Data Engineering Challenges in Multi-cloud Environments: Strategies for Efficient Big Data Integration and Analytics

Multi-cloud environments, Data engineering, Big data integration, Cloud orchestration, ETL tools, Data governance, Data pipeline, Cloud analytics.

Authors

Vol. 10 No. 06 (2022)
Engineering and Computer Science
June 29, 2022

Downloads

The exponential growth of data and the rising demand for scalable, resilient, and cost-efficient computing resources have driven many enterprises to adopt multi-cloud strategies—leveraging services from multiple cloud vendors such as Amazon Web Services (AWS), Microsoft Azure, and Google Cloud Platform (GCP). While this architectural shift offers numerous benefits including flexibility, vendor independence, and improved fault tolerance, it also introduces significant challenges for data engineering teams tasked with building and maintaining robust data pipelines.

This paper provides a comprehensive exploration of the core data engineering challenges in multi-cloud environments, including data integration complexity, increased network latency, fragmented governance protocols, and difficulties in achieving unified observability. Through a structured examination of current literature and industry practices, the study reveals how heterogeneity in cloud architectures creates barriers to seamless big data operations and real-time analytics.

In response, the paper proposes a set of strategic frameworks and technical approaches that enable efficient big data integration and analytics across cloud boundaries. These include the adoption of containerized orchestration platforms (e.g., Kubernetes and Apache Airflow), metadata registries (e.g., Apache Atlas), data lakehouse architectures (e.g., Delta Lake, Snowflake), and federated query engines.
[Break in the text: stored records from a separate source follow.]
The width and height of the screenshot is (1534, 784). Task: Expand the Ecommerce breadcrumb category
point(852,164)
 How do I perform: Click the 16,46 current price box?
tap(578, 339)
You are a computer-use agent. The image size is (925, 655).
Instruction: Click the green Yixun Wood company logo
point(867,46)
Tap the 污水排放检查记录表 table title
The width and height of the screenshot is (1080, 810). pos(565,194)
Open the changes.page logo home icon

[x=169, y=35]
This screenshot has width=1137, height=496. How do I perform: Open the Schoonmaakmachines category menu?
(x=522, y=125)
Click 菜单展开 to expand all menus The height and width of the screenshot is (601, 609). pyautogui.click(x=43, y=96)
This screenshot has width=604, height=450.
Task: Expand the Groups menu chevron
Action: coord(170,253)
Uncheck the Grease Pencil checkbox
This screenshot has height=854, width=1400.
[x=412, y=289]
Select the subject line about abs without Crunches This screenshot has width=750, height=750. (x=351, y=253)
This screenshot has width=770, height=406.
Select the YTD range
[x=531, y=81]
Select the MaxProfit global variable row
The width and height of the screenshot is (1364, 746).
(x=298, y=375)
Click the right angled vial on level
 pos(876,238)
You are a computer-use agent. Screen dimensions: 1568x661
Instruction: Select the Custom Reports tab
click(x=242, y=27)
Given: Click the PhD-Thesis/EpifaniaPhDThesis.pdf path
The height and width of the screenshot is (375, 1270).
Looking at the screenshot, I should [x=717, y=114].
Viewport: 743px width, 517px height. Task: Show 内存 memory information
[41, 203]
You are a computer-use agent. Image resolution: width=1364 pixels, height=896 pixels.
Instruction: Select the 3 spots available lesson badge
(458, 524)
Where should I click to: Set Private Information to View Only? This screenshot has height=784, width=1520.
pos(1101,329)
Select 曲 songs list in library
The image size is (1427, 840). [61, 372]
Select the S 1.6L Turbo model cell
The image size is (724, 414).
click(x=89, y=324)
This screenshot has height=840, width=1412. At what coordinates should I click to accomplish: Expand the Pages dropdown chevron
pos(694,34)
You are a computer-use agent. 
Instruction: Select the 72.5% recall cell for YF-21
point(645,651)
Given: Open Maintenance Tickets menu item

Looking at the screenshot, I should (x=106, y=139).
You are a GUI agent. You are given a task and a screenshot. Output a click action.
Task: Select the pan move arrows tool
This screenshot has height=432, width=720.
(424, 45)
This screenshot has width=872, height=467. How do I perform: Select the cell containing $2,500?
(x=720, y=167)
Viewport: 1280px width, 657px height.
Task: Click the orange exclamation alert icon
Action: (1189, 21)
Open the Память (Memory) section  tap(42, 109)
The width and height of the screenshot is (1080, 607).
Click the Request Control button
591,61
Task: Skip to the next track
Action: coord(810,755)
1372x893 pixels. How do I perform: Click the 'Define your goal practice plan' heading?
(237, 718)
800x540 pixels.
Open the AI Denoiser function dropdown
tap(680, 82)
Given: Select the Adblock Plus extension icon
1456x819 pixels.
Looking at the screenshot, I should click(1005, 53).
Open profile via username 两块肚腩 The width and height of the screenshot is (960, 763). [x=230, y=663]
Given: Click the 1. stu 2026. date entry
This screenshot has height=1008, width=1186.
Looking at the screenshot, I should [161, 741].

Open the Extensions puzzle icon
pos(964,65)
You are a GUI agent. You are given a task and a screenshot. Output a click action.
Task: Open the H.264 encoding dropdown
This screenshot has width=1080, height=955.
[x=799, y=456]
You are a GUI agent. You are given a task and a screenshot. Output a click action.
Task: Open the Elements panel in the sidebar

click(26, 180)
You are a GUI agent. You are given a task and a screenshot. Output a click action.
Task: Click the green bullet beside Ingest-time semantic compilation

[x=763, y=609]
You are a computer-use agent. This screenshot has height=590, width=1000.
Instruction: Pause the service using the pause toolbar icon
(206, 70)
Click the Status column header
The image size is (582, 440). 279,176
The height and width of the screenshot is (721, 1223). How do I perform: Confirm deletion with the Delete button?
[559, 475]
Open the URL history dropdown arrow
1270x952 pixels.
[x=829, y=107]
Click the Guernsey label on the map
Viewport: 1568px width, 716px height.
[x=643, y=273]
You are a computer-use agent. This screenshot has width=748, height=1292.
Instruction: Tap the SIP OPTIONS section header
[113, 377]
The paper also evaluates the performance and adaptability of leading ETL tools—such as Apache NiFi, AWS Glue, and Talend—through a comparative analysis supported by tables and performance graphs.

Real-world case studies, including those from Netflix and HSBC, illustrate the practical implementations and trade-offs of operating in a multi-cloud environment. The paper concludes by identifying emerging trends such as AI-driven DataOps, decentralized data mesh architectures, and serverless ETL models, which are poised to redefine the future of data engineering.

Ultimately, this research serves as both a diagnostic and a prescriptive guide for engineers, architects, and data strategists seeking to navigate the complex terrain of multi-cloud data ecosystems with efficiency, compliance, and innovation.